Ed Lyon is the director of Reiman Gardens. For 20 years he has inspired and taught public, student and professional audiences through lecturing and writing and through Spellbound Garden Writing & Consultation. He writes for garden magazines and has created on-line classes for Fine Gardening and Garden Gate. He authored the book Growing the Midwest Garden, published by Timber Press in 2015. He serves on the executive board of the Perennial Plant Association. Throughout his roles in public garden administration and hands-on experience in the green industry, he has been as passionate about education as he is horticulture.
Where the Wild Things Are: The Role of Cultivation in Plant Conservation
Through history, gardeners have served as a vast contingent of citizen scientists preserving plant diversity. Cultivating a plant is, more and more, an act of conservation. As such, this talk will celebrate the role gardeners play in ensuring future generations experience the wonders of the plant kingdom. In the process, will highlight examples of plants in our gardens and the community of gardens, public and private, collaborating on cultivating the world’s flora.

------

→ **INSTRUCTIONS FOR THE TASK**
Transcribe everything from "Where the Wild" down to "the world’s flora." in the text about Ed Lyon and his talk.

Stored items:

------

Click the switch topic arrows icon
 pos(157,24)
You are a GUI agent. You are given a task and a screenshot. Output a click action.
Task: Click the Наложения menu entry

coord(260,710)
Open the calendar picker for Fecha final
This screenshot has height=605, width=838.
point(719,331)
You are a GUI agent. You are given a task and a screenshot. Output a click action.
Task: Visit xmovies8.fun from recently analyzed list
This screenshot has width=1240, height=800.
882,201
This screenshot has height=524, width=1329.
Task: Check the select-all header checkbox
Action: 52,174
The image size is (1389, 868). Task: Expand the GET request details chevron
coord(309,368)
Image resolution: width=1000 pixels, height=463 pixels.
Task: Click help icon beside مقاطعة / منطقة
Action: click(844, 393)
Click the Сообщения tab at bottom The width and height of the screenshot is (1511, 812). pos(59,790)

------

→ **THE ANSWER**
Where the Wild Things Are: The Role of Cultivation in Plant Conservation
Through history, gardeners have served as a vast contingent of citizen scientists preserving plant diversity. Cultivating a plant is, more and more, an act of conservation. As such, this talk will celebrate the role gardeners play in ensuring future generations experience the wonders of the plant kingdom. In the process, will highlight examples of plants in our gardens and the community of gardens, public and private, collaborating on cultivating the world’s flora.